I've put myself in the bad mom doghouse.
It started a couple weeks ago with emails from one child's math teacher and lots of extra work to get that child on track in math. Just when we thought we had the math issues under control, that child's report card came and it was BAD (math was OK with a B- but seriously, how do you get an F in music and in art? Or a D in Spanish when you speak it quite fluently?). We knew this child was a little lazy sometimes with turning in work and found most things to be so easy that challenges often led to quick frustration. But we didn't know it was this bad. In the last little while, this child has also had some issues with lack of judgement in a couple situations that have got us worried.
Then we got an email last week from the teacher of our child who's report card actually looked much better than usual and who seemed to be finally in a good routine of accomplishing homework more quickly and well after years of hard work. This email said that this teacher and other teachers at the school would like to meet with me and Jared because they've noticed a pattern of disruptive classroom behavior and sloppy work. So we're working on getting that meeting set up and debating about whether to accompany this child to all his classes to see first hand what is going on.
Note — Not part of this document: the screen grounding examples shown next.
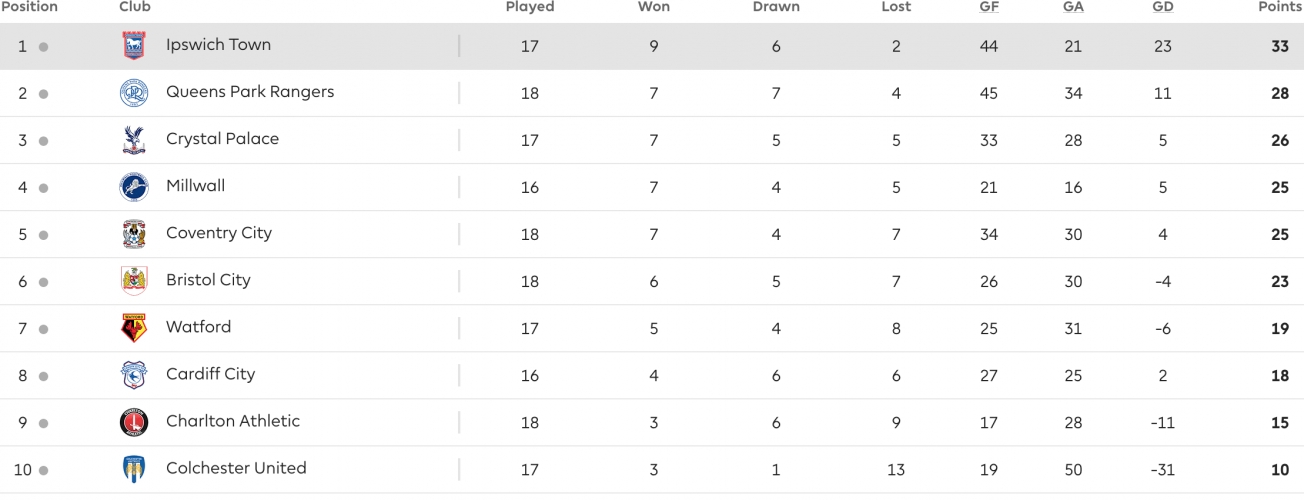Open the Queens Park Rangers club link
The width and height of the screenshot is (1304, 500).
click(250, 92)
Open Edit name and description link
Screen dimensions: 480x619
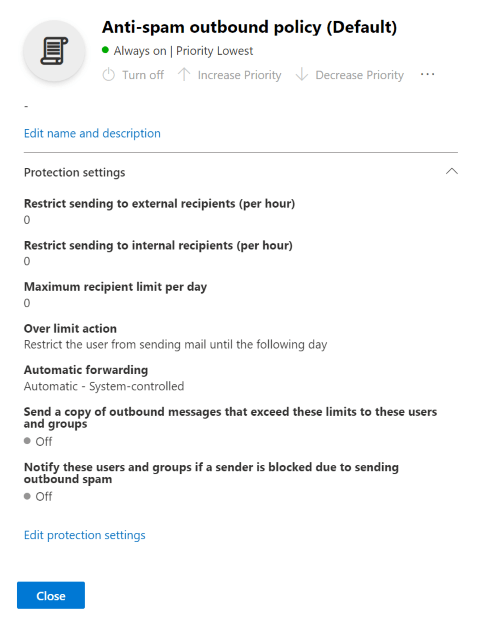(92, 133)
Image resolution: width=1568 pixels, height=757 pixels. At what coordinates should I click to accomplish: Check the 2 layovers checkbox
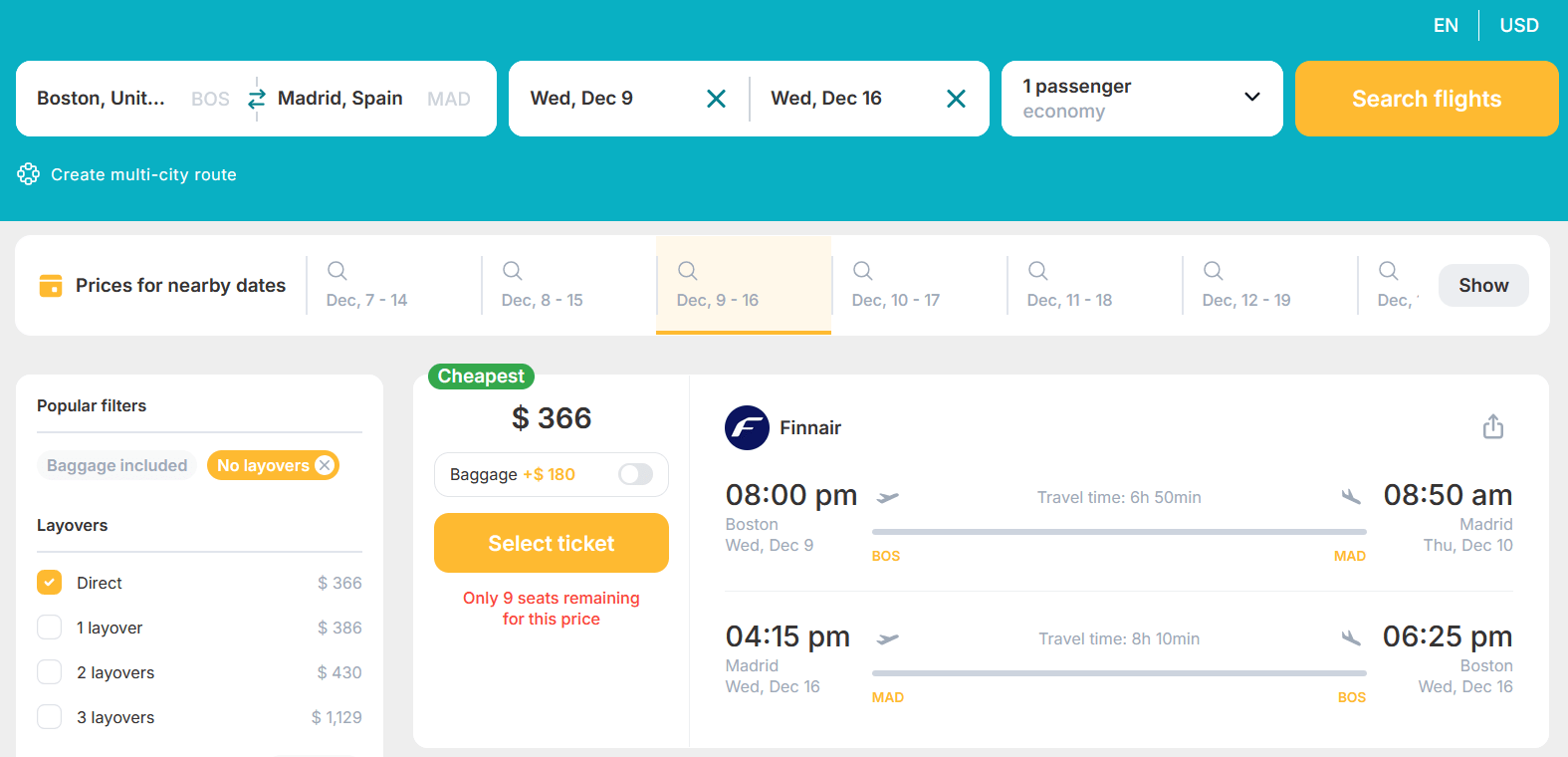pos(50,672)
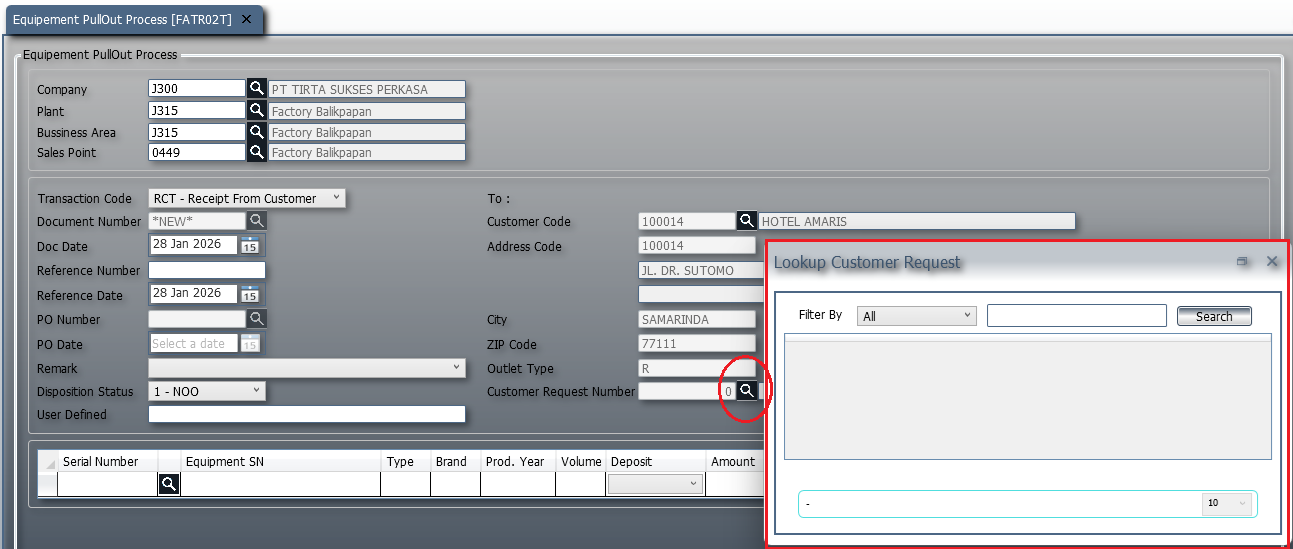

Then later in the week, the twins came home with a note from their teacher saying they were being disruptive and not following directions in class. They've always been model students and their teachers have raved about how "perfect" they are in school. So getting this note was pretty disheartening - especially after all the other issues. We had some good talks with the twins and I'm talking to the teacher today about whether they can read when they get done with their work quickly so they won't be disruptive (seems they get disruptive when they finish early and get bored).
Argggggg! What am I doing wrong? I have had to be gone once in a while for work and I'm probably distracted too much but I'm generally here every afternoon sitting right with the kids doing their homework and we do reading time and scripture time and have good structure and clear rules plus we try to make sure there's lots of unstructured time for fun and creativity. But wow, this parenting stuff can sure be humbling sometimes and I can definitely see places we need to improve. We've got one child who seems to be doing totally fine in school but I'm looking over my shoulder for a note from that child's teacher any day now! Please no!
So today I'm glad things aren't worse with our kids. We are so blessed. We've never had to deal with more than minimal behavior and academic problems with our children. Our kids are healthy and don't have any special needs (although I'm learning that there's a whole set of "special needs" that come along with a kid heading into puberty - their ability to focus and get things done seems to diminish drastically while their emotions ramp up considerably).
But I guess this disheartening and humbling string of events is what we need to get more serious about some things around here.
What are you grateful isn't worse than it is?